He has impersonated tramps, punks, Pollock and Che. But who is the real Gavin Turk? As a major retrospective opens, we challenged psychoanalyst Darian Leader to find the man behind his many masks.
Who is Gavin Turk? The title of his major new retrospective consists of a string of questions – Who What When Where How and Why - but it is no accident that the “Who” comes first. Turk’s explorations of artistic identity and authenticity have been as witty as they have been profound, from his early invention of an artist called “Gavin Turk” to his casting of himself as Jackson Pollock to create drip paintings with his own signature.
“Do you have to be an artist to make art?” he asks. “Or are you constituted as an artist by the work?” Turk had seen Robert Morris’s mirror cubes as a child, and would later consider them not simply as reflecting surfaces but as symbols of the artistic establishment itself: if you had these, he thought, you could set up a museum anywhere in the world. They incarnated an authority that sanctioned “art” as “art”. Turk’s later fashioning of corroded mirror cubes both contested this and conceded to it, and Morris’s works have remained an important touchstone.
In his work Cave, a heritage blue plaque stated that Gavin Turk sculptor had worked here, 1989-1991. With no other works in the room, the story goes that the Royal College refused Turk his degree, but at the same moment he was transformed into a recognised artist. It was a moment of authentication, as if he had emerged out of nothing from this single artwork. The artist who works on the question of how art and artists are produced is himself subject to a myth about his own creation!
Like Duchamp, Turk constantly sidesteps the labels that are assigned him, while still operating within them. “I am trying to move away from anything that would be a quintessentially Gavin Turk piece,” he says. But this process is recursive, as every new work will be appropriated by the media, by art history, by culture, and a whole set of works explores this recursiveness: Turk as Pollock or Manzoni or Fontana; Turk as punk or revolutionary; Turk as Hello cover celebrity; Turk hosting A Night out with Gavin Turk.
Turk’s name is ever-present in his work. He has called it “a found object”, to be treated and operated with like a material. He paints, chisels, sculpts, atomises and inverts it, contracts it to “Gav” or “GT”. He blurs it, wobbles it, writes it in eggshells. Where some artists become buried in their name, Turk constantly challenges the space between himself and his, using its apparent constraints to create an emancipation. The name is his clay or paint.
If identity is always being imposed on us, the many masks that Turk wears – from the revolutionary to the punk to the sailor – can be understood as uniforms to don within this space. Adopting a mask is perhaps the most logical way of operating with the fact that we can’t control the labels that are assigned to us. If what is imposed is by definition not us, if it brings with it an inherent artificiality, what better way to reside there than by accentuating this artificiality. If being Gavin Turk involves how Gavin Turk is constituted for the art world, the media etc, why not just go one step further and actually don a disguise, a mask that symbolises, in part, the fact that identity is given to us, whether we like it or not?
But there is also another current, dealing less with masks and disguise than with what psychoanalysis calls separation.

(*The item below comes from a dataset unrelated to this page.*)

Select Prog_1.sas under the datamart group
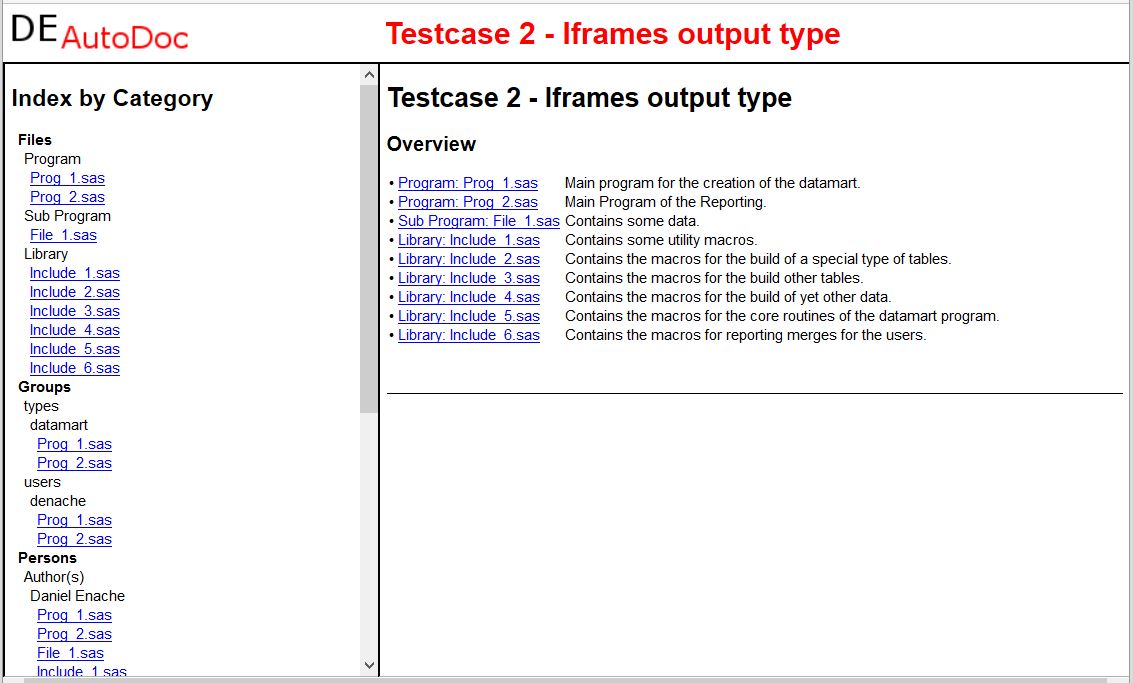The width and height of the screenshot is (1133, 683). (x=74, y=444)
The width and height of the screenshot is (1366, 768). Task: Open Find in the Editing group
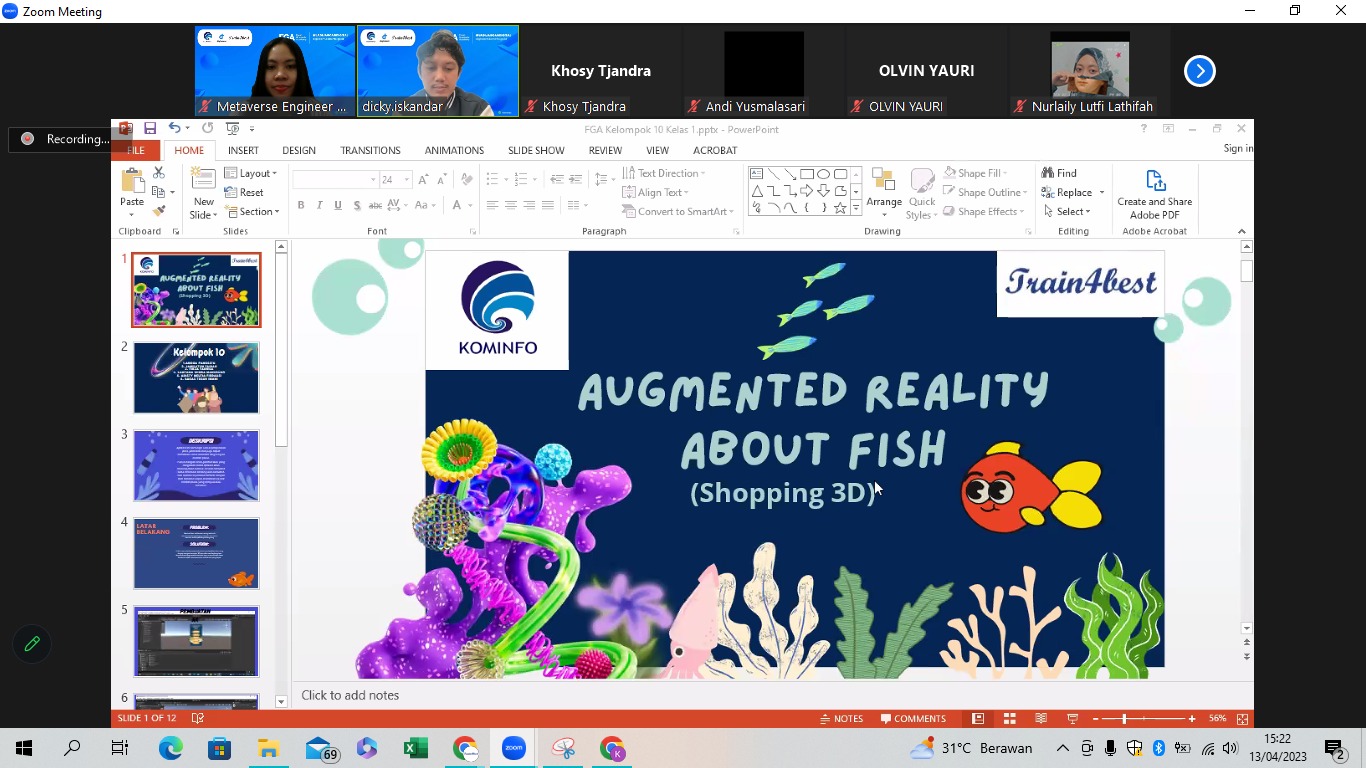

Separation doesn’t mean separation from a person or from something dear to us, but separating from discourse. It refers to the process of extracting oneself from the many labels and identities that are imposed on us. If identity tells us what we are supposed to be, separation elects its imagery from the margins of what can be represented, in waste, in detritus, in whatever is foreign or excluded from ready and received representation.
Turk’s focus on waste products is a crucial counterpoint to his works that treat disguise and masks. He casts apple cores, cigarette butts, burnt matches and all manner of waste in bronze. The more he interrogates how we are formed by discourse, the more he deals with the artist known as “Gavin Turk”, the more that separation demands some kind of staging. The apple cores, used tyres, loo rolls and junk incarnate this aspect of existence, and they are just as much self-portraits as any of the signature works.
When Turk dressed as a tramp and attended the opening of Sensation, his act was situated within this logic. He was there as a waste product, as what would normally be excluded from this high-end art world gathering. The opposite, in fact, of a blue plaque. He was there as an apple core or a skip or a polystyrene cup or an oil stain or a burnt match.
Darian Leader When you were at the Royal College of Art in the late 1980s, you decided to invent an artist called “Gavin Turk”. Why?
Gavin Turk I spent a lot of time trying to think about what name I could choose to start my career as an artist. After about a year, I realised I could just use the name I actually had, that there were interesting and useful parts to it. I wanted to be able to sustain a critical distance from my art. I would look at other artists and see that here was the work and here was the artist and there was sometimes not an obvious correlation. I realised that there was a separation between the person who’s making the art and the art itself. But I was interested in putting the artist’s name or signature or brand into the actual place of the artwork.